* [PAGE EXCERPT]
* * * * * * * * *

Current Affiliation: University of California San Diego
Wednesday, January 16, 2019 @ 11:00am-12:30pm
Room 1242, CSE Building
Scalable methods for molecular epidemiology of rapidly-evolving pathogens
(CSE Colloquium Lecture Series)
The spread of many infectious diseases is driven by social and sexual networks, and reconstructing their transmission histories from molecular data may be able to enhance intervention. In the case of rapidly-evolving pathogens such as Human Immunodeficiency Virus (HIV), genomic mutations in samples collected from patients can provide evolutionary signal that can be used to infer patterns of transmission. With the rapid growth of pathogen sequencing, the ability to analyze ultra-large datasets in a scalable manner has become increasingly important. In this talk, I will present my efforts to model the components of an epidemic as stochastic processes, to efficiently sample from the probabilistic distributions defined by these models, and to infer properties of an epidemic from ultra-large molecular datasets. Next, I will discuss my teaching experiences and my scholarly contributions to Computer Science education. Lastly, I will describe my efforts to increase diversity in science and engineering, largely focusing on increasing accessibility to Computer Science and Bioinformatics education.

* * * * * * * * *

* [WHAT TO WORK ON]
a) Reproduce the passage of the colloquium announcement from "Current Affiliation: University" to "Colloquium Lecture Series)", word for word.
b) Answer these questions using the colloquium announcement:
(i) In which room and building is the talk held?
(ii) Which pathogen is named as an example of a rapidly-evolving pathogen?
(iii) Under what lecture series is the talk presented?
c) Extend the colloquium announcement by writing what comes after its final sentence.

* [Dataset items]
* * * * * * * * *

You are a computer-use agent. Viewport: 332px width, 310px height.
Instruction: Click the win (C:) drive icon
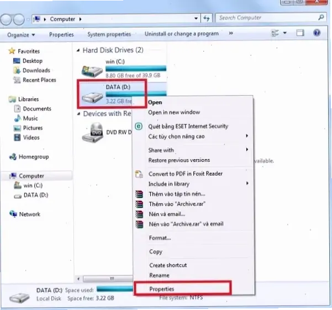point(92,70)
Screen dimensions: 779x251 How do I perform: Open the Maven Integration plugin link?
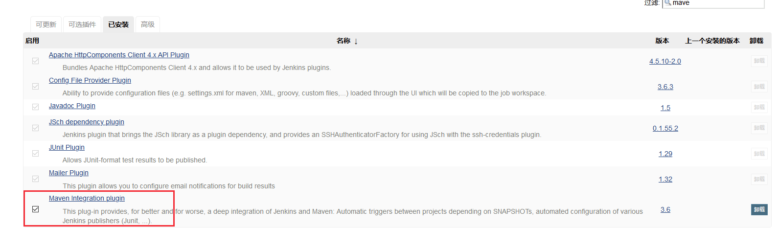point(87,198)
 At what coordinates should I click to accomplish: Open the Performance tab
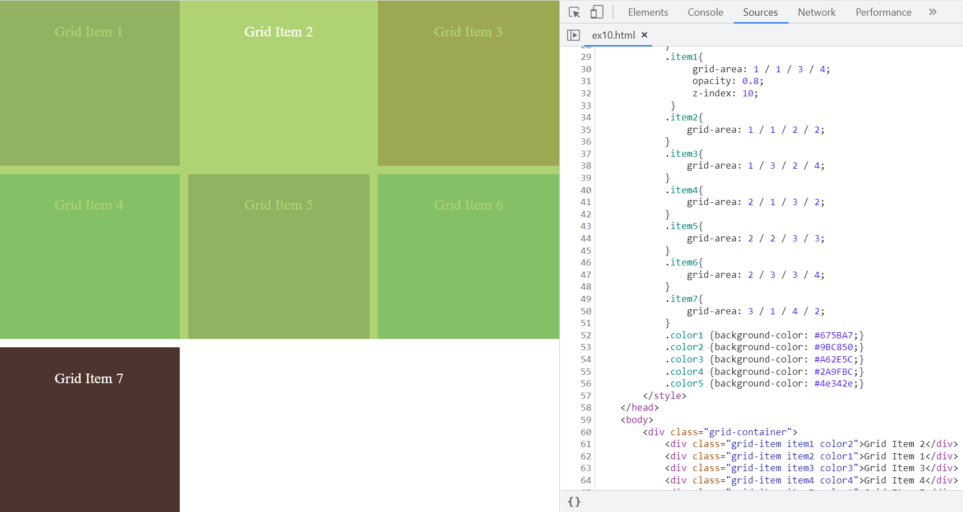(x=883, y=12)
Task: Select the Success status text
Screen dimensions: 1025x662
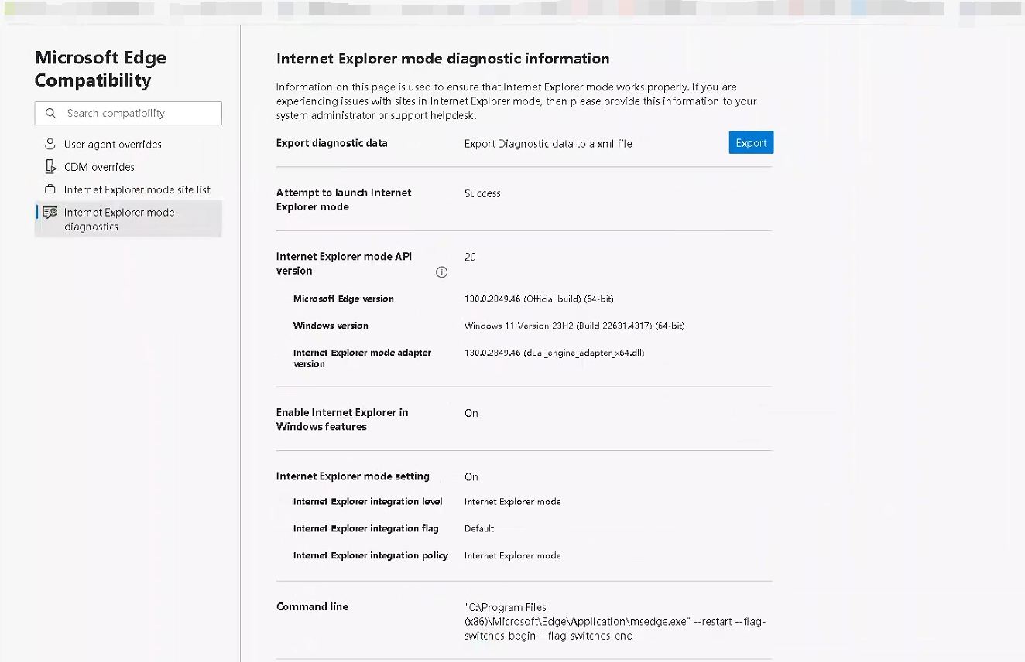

* * * * * * * * *

* [RESPONSES TO THE EXERCISE]
a)
Current Affiliation: University of California San Diego
Wednesday, January 16, 2019 @ 11:00am-12:30pm
Room 1242, CSE Building
Scalable methods for molecular epidemiology of rapidly-evolving pathogens
(CSE Colloquium Lecture Series)

b)
(i) Room 1242, CSE Building
(ii) Human Immunodeficiency Virus (HIV)
(iii) The CSE Colloquium Lecture Series

c)
Niema Moshiri is a Ph.D. candidate in the Bioinformatics and Systems Biology program at UC San Diego, where he is co-advised by Siavash Mirarab in the Electrical and Computer Engineering Department and by Pavel Pevzner in the Computer Science and Engineering Department. He works on computational biology, and his research focuses on phylogenetics. His current research interests are primarily in modeling HIV transmission and evolution as well as in developing massively-scalable computational methods for HIV transmission history inference. In his teaching, Niema has developed multiple Massive Open Online Courses (MOOCs) in Bioinformatics and Data Structures. He has also authored a textbook, Design and Analysis of Data Structures, whose digital companion on the Stepik platform is frequently utilized in UC San Diego's CSE 100: Advanced Data Structures.